**ITEMS**:

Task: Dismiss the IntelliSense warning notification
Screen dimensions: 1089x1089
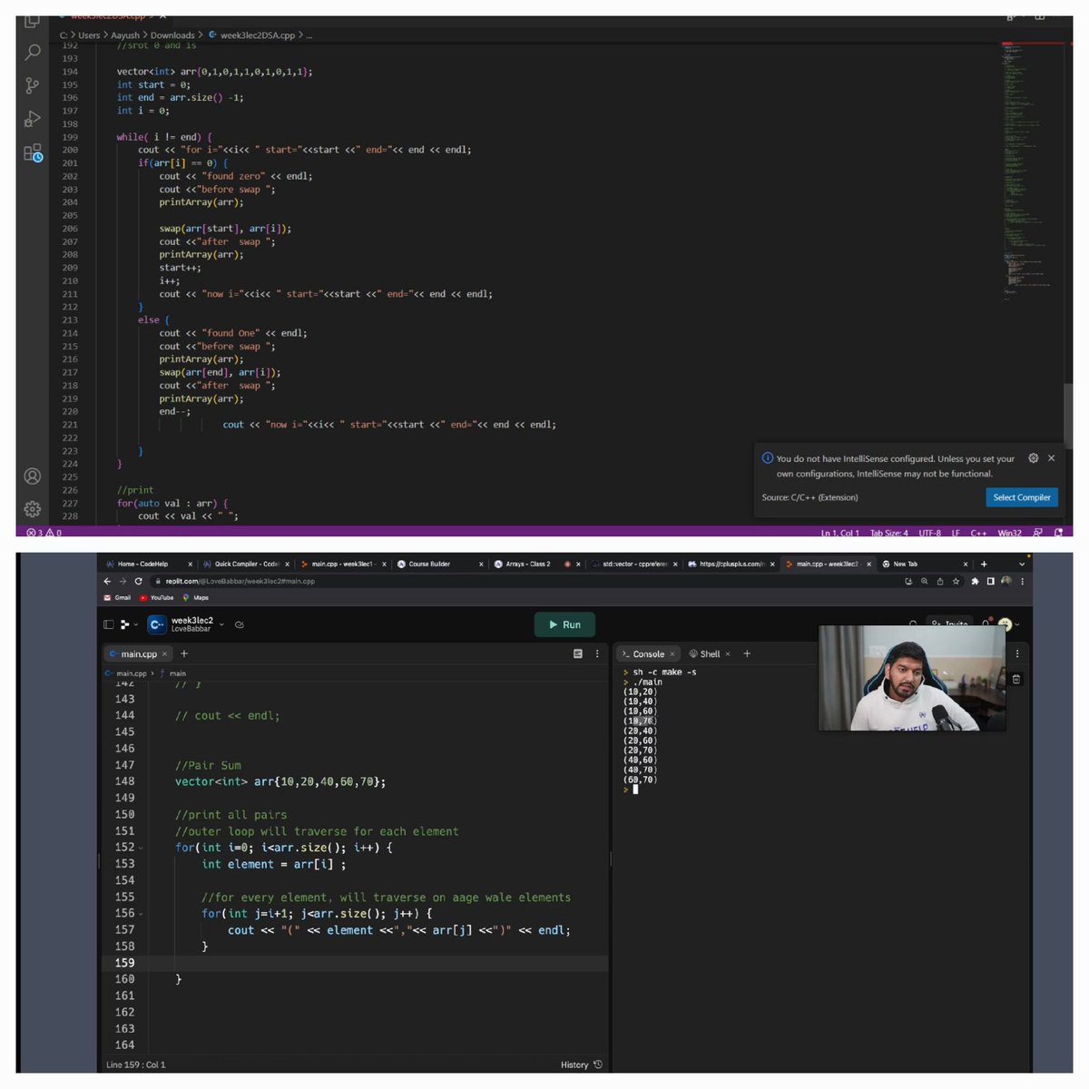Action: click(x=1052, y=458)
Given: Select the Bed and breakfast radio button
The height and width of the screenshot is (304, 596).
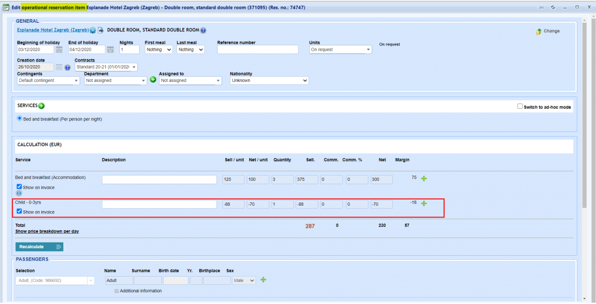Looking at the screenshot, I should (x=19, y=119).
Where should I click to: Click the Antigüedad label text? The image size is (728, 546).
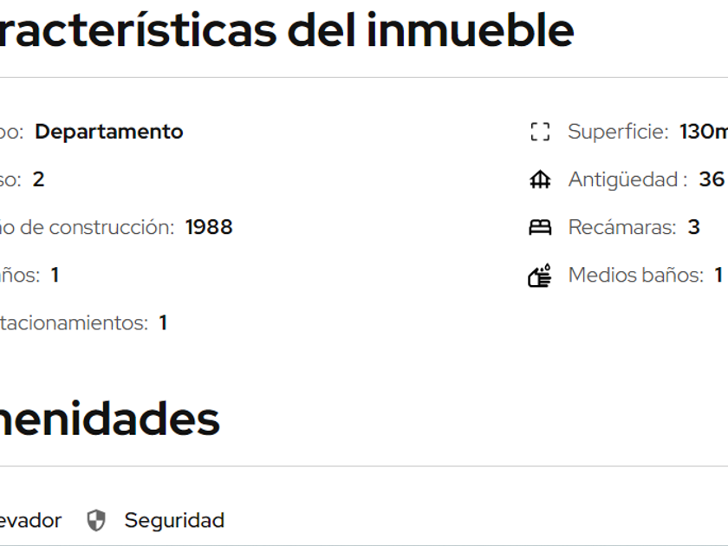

**WHAT IS ASKED**:
Could you copy out all the lines above word for word, leaving out the pictures?

**FULL OUTPUT**:
Task: Dismiss the IntelliSense warning notification
Screen dimensions: 1089x1089
Action: click(x=1052, y=458)
Given: Select the Bed and breakfast radio button
The height and width of the screenshot is (304, 596).
Looking at the screenshot, I should (x=19, y=119).
Where should I click to: Click the Antigüedad label text? The image size is (728, 546).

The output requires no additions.